▶ _Dataset entries_:
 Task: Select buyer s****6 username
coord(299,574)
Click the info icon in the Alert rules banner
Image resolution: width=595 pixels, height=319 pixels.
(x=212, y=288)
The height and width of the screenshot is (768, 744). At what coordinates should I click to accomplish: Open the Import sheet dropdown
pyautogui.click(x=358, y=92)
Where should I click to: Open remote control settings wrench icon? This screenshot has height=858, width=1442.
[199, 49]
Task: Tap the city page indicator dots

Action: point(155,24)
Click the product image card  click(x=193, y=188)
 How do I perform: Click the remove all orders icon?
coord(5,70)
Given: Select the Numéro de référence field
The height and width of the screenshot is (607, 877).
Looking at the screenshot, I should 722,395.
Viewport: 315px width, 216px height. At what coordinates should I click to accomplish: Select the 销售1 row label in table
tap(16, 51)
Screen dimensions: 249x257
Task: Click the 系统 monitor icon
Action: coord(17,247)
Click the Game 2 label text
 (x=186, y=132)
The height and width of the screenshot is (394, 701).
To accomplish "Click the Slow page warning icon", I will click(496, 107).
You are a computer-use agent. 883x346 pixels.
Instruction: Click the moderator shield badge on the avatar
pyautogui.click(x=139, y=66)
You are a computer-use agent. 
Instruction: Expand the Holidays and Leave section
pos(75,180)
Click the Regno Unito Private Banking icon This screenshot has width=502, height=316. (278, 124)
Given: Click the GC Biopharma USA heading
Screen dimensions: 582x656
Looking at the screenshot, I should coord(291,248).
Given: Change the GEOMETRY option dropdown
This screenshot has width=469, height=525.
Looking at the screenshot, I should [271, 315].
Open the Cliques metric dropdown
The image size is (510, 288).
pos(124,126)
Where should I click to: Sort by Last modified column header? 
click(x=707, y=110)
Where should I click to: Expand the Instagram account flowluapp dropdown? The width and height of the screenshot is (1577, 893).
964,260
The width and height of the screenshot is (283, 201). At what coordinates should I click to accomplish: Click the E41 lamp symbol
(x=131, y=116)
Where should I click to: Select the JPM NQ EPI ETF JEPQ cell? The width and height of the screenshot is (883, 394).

▶ _Goal of the exercise_: Return the data exactly. Include every record.

▶ _Output_:
 Task: Select buyer s****6 username
coord(299,574)
Click the info icon in the Alert rules banner
Image resolution: width=595 pixels, height=319 pixels.
(x=212, y=288)
The height and width of the screenshot is (768, 744). At what coordinates should I click to accomplish: Open the Import sheet dropdown
pyautogui.click(x=358, y=92)
Where should I click to: Open remote control settings wrench icon? This screenshot has height=858, width=1442.
[199, 49]
Task: Tap the city page indicator dots

Action: point(155,24)
Click the product image card  click(x=193, y=188)
 How do I perform: Click the remove all orders icon?
coord(5,70)
Given: Select the Numéro de référence field
The height and width of the screenshot is (607, 877).
Looking at the screenshot, I should 722,395.
Viewport: 315px width, 216px height. At what coordinates should I click to accomplish: Select the 销售1 row label in table
tap(16, 51)
Screen dimensions: 249x257
Task: Click the 系统 monitor icon
Action: coord(17,247)
Click the Game 2 label text
 (x=186, y=132)
The height and width of the screenshot is (394, 701).
To accomplish "Click the Slow page warning icon", I will click(496, 107).
You are a computer-use agent. 883x346 pixels.
Instruction: Click the moderator shield badge on the avatar
pyautogui.click(x=139, y=66)
You are a computer-use agent. 
Instruction: Expand the Holidays and Leave section
pos(75,180)
Click the Regno Unito Private Banking icon This screenshot has width=502, height=316. (278, 124)
Given: Click the GC Biopharma USA heading
Screen dimensions: 582x656
Looking at the screenshot, I should coord(291,248).
Given: Change the GEOMETRY option dropdown
This screenshot has width=469, height=525.
Looking at the screenshot, I should [271, 315].
Open the Cliques metric dropdown
The image size is (510, 288).
pos(124,126)
Where should I click to: Sort by Last modified column header? 
click(x=707, y=110)
Where should I click to: Expand the Instagram account flowluapp dropdown? The width and height of the screenshot is (1577, 893).
964,260
The width and height of the screenshot is (283, 201). At what coordinates should I click to accomplish: Click the E41 lamp symbol
(x=131, y=116)
Where should I click to: Select the JPM NQ EPI ETF JEPQ cell? The width and height of the screenshot is (883, 394).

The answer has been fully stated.